Nehalem - Everything You Need to Know about Intel's New Architectureby Anand Lal Shimpi on November 3, 2008 1:00 PM EST
- Posted in
Once again, I’ve already talked about the Nehalem cache hierarchy in great detail so I’ll keep this to a quick overview.
Nehalem, like AMD’s Phenom, features a 3-level cache hierarchy. There’s a 64KB L1 cache (32KB I + 32KB D), a 256KB L2 cache (per core, unshared) and up to an 8MB L3 cache (shared among all cores).
The L1 cache is the same size as what we have in Penryn, but it’s actually slower (4 cycles vs. 3 cycles). Intel slowed down the L1 cache as it was gating clock speed, especially as the chip grew in size and complexity. Intel estimated a 2 - 3% performance hit due to the higher latency L1 cache in Nehalem.
The L2 cache also gets a hit - while in Penryn we had a 6MB L2 cache shared between two cores, Nehalem moves the L2 cache next to each individual core and reduces the size to a meager 256KB. We haven’t had a high performance Intel CPU with such a small L2 cache since the first Pentium 4. The smaller L2 is quicker, it only takes 10 cycles from load to get data out of the L2 cache.
The L2 cache acts as a buffer to the L3 cache so you don’t have all of the cores banging on the L3 cache, requiring tons of bandwidth.
The L3 cache is shared by all cores and in the initial Core i7 processors will be 8MB large, although its size will vary depending on the number of cores. Multi-threaded applications that are being worked on by all cores will enjoy the large, shared L3 cache.
Intel defended its reasoning for using an inclusive cache architecture with Nehalem, something it has always done in the past. Nehalem’s L3 cache is inclusive in that it contains all data stored in the L1 and L2 caches as well.

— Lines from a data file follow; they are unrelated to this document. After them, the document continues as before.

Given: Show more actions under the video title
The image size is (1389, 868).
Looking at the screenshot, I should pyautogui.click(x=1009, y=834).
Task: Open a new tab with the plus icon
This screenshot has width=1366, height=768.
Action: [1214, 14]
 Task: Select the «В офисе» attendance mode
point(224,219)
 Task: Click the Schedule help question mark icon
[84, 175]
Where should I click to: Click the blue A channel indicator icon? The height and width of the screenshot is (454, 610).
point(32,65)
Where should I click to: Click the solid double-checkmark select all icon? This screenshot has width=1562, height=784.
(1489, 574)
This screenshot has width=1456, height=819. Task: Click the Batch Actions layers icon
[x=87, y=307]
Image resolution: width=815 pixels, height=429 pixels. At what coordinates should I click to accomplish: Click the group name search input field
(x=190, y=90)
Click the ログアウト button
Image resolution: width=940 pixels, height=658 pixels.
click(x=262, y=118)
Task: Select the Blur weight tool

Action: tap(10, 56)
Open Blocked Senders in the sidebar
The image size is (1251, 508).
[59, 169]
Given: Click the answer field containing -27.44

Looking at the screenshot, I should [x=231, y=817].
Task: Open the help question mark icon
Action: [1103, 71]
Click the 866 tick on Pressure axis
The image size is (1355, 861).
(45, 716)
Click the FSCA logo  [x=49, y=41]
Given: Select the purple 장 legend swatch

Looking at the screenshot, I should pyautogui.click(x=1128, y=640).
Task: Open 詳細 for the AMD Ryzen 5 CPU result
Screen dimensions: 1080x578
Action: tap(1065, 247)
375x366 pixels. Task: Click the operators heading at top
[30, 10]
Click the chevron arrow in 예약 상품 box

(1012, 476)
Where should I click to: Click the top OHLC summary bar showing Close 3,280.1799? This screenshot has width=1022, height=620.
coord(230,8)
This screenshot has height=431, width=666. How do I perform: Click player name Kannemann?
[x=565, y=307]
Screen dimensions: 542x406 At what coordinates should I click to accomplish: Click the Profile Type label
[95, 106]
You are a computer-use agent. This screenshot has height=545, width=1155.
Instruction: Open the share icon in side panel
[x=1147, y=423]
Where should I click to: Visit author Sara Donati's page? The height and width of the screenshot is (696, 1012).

The benefit is that if the CPU looks for data in L3 and doesn’t find it, it knows that the data doesn’t exist in any core’s L1 or L2 caches - thereby saving core snoop traffic, which not only improves performance but reduces power consumption as well.
An inclusive cache also prevents core snoop traffic from getting out of hand as you increase the number of cores, something that Nehalem has to worry about given its aspirations of extending beyond 4 cores.